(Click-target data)
+++
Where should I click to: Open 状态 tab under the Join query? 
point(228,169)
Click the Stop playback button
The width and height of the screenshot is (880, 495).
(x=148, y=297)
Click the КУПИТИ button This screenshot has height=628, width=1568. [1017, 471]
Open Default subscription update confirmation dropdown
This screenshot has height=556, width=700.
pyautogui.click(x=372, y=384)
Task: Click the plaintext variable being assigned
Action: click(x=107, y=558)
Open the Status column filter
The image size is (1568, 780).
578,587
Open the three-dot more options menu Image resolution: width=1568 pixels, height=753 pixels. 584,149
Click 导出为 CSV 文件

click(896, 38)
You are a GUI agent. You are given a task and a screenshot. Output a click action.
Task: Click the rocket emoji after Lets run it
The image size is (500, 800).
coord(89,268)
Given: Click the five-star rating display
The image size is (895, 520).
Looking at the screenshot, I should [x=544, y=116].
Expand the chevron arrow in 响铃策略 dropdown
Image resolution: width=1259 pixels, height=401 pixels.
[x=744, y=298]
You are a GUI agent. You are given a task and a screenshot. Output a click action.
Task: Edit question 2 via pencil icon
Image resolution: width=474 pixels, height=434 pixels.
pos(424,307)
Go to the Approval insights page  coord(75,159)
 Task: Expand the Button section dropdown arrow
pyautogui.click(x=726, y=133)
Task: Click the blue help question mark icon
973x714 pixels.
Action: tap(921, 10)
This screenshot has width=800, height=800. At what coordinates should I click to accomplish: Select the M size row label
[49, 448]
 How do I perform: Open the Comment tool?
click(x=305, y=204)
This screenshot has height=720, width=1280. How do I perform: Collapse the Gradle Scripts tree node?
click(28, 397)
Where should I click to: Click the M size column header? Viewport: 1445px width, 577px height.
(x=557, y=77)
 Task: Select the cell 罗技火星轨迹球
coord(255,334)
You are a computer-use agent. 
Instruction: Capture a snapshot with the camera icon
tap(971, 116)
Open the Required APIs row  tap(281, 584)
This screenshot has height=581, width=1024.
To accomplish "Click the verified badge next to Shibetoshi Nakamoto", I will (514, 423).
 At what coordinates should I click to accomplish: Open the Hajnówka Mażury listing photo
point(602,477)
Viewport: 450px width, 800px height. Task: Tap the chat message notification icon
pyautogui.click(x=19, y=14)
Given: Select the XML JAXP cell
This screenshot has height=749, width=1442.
+++
[Goal of the exercise]
Pick out each line of the rows above that contains the string "cell" and copy it. Case counts.

[Written solution]
 Task: Select the cell 罗技火星轨迹球
Given: Select the XML JAXP cell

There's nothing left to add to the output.